WAS to Archive-It Migration Update

was
The Web Archiving Service (WAS) migration to Internet Archive’s Archive-It Service reached two major milestones last week when the WAS crawlers crawled their last crawl and the last of the UC institutions moved their collections to Archive-It. (See previous CDLINFO article for background on the migration.)

I would like to thank all the UC Curators for their hard work and patience in making this migration happen and a HUGE thank you to the Archive-It staff for all their support and expertise. Also thank you to the WAS migration team for their work on the project: Scott Fisher, Mark Reyes, David Moles, Ken Weiss and Marisa Strong.

Migration Summary

In the end, over 140 UC collections and 47.7 terabytes of data were moved!

Largest collections:

  • UCR Library + Water Resources Collections Archive: 9.2 TB/6 collections
  • UCLA: 7.8 TB/35 collections
  • UC Davis : 5.5 TB/10 collections
  • UC San Diego: 5.4 TB/18 Collections

There are a total of 15 accounts in Archive-It for UC institutions: one for each UC Library and an additional account for UCSF, UC Berkeley Institute for Research on Labor and Employment, UC Libraries[1];  and additionally, outside of the library, one each for UCOP communications department and UCB NASA Wavelength project.

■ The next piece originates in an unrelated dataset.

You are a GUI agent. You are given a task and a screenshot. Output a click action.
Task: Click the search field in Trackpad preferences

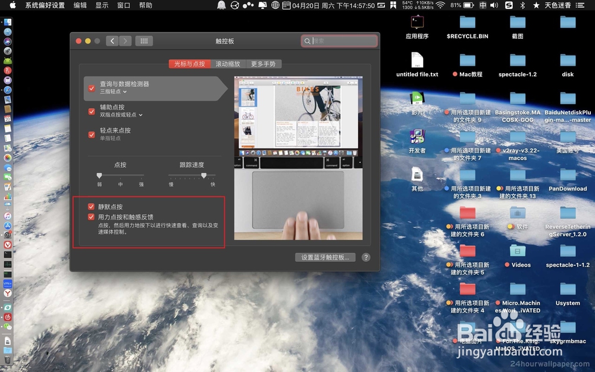tap(339, 40)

Ten non-UC institutions have migrated to Archive-it: Bentley Historical Library, University of Michigan; Emory University Libraries; Mount Holyoke College; New York University Libraries /Tamiment Library (Labor & the Left); Northwestern University Library; Purdue University Libraries; Smith College Libraries; University of Arkansas Library; University of Illinois at Urbana-Champaign Libraries; and USDA Economic Research Service.

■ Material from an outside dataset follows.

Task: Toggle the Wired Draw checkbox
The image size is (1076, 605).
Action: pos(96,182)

The WAS team worked closely with all the institutions and Archive-It to ensure a smooth migration process. All the collections have been moved over and previously crawled data for all institutions, except for five, are now fully integrated into Archive-It search and browse. The remaining content is in the queue at Archive-It and will be available in the coming weeks.

Access

You can search by Organization or Collection Name from the Archive-It home page.

What’s Next?

Our next milestone is that the WAS public interface will be decommissioned Dec. 1, 2015. We will have redirects in place so all content that was public in WAS will be redirected to Archive-It.

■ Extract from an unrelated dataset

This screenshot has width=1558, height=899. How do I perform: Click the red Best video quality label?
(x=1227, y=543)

The future focus will be on collaborative activities between CDL, UC Libraries, and web archiving community partners to expand collective capacity to steward web archive collections with a focus on tools for researchers and curators, collection development, and discovery and access.  To this end, we are exploring the feasibility of a couple of grant opportunities with partners — more info coming soon.


[1] The UC Libraries collection will include collections that CDL staff created, collections that CDL staff collaborated with UC librarians to create, and the CA.gov collection, created and managed in partnership with government information librarians from UC, the California State Library and Stanford.